The records below:

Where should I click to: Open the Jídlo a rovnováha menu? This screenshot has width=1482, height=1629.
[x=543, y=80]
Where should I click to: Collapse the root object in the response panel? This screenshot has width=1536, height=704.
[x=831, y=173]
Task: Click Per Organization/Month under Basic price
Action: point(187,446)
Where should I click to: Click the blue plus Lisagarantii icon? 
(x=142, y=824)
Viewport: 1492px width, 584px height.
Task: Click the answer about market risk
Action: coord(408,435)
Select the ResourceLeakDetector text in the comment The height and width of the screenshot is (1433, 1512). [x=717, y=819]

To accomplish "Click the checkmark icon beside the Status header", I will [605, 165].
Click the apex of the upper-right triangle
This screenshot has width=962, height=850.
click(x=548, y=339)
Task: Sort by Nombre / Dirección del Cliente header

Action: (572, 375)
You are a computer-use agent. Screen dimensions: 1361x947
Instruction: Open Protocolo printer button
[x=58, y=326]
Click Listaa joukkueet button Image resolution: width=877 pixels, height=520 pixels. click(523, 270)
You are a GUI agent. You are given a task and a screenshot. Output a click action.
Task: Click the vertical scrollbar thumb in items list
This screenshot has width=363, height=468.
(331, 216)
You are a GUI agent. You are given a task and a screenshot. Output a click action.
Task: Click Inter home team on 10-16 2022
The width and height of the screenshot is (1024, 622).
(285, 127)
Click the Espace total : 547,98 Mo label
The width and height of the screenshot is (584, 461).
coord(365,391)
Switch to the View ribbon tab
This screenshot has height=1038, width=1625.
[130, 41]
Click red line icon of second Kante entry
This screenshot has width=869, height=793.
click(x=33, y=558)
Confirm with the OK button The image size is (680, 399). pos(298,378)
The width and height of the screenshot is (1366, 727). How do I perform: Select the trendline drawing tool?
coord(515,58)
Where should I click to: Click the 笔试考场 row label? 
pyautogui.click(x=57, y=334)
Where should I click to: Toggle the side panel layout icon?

End of The records.

Repeat each entry exactly, so that nothing in the listing is lost.

Task output —
Where should I click to: Open the Jídlo a rovnováha menu? This screenshot has width=1482, height=1629.
[x=543, y=80]
Where should I click to: Collapse the root object in the response panel? This screenshot has width=1536, height=704.
[x=831, y=173]
Task: Click Per Organization/Month under Basic price
Action: point(187,446)
Where should I click to: Click the blue plus Lisagarantii icon? 
(x=142, y=824)
Viewport: 1492px width, 584px height.
Task: Click the answer about market risk
Action: coord(408,435)
Select the ResourceLeakDetector text in the comment The height and width of the screenshot is (1433, 1512). [x=717, y=819]

To accomplish "Click the checkmark icon beside the Status header", I will [605, 165].
Click the apex of the upper-right triangle
This screenshot has width=962, height=850.
click(x=548, y=339)
Task: Sort by Nombre / Dirección del Cliente header

Action: (572, 375)
You are a computer-use agent. Screen dimensions: 1361x947
Instruction: Open Protocolo printer button
[x=58, y=326]
Click Listaa joukkueet button Image resolution: width=877 pixels, height=520 pixels. click(523, 270)
You are a GUI agent. You are given a task and a screenshot. Output a click action.
Task: Click the vertical scrollbar thumb in items list
This screenshot has width=363, height=468.
(331, 216)
You are a GUI agent. You are given a task and a screenshot. Output a click action.
Task: Click Inter home team on 10-16 2022
The width and height of the screenshot is (1024, 622).
(285, 127)
Click the Espace total : 547,98 Mo label
The width and height of the screenshot is (584, 461).
coord(365,391)
Switch to the View ribbon tab
This screenshot has height=1038, width=1625.
[130, 41]
Click red line icon of second Kante entry
This screenshot has width=869, height=793.
click(x=33, y=558)
Confirm with the OK button The image size is (680, 399). pos(298,378)
The width and height of the screenshot is (1366, 727). How do I perform: Select the trendline drawing tool?
coord(515,58)
Where should I click to: Click the 笔试考场 row label? 
pyautogui.click(x=57, y=334)
Where should I click to: Toggle the side panel layout icon?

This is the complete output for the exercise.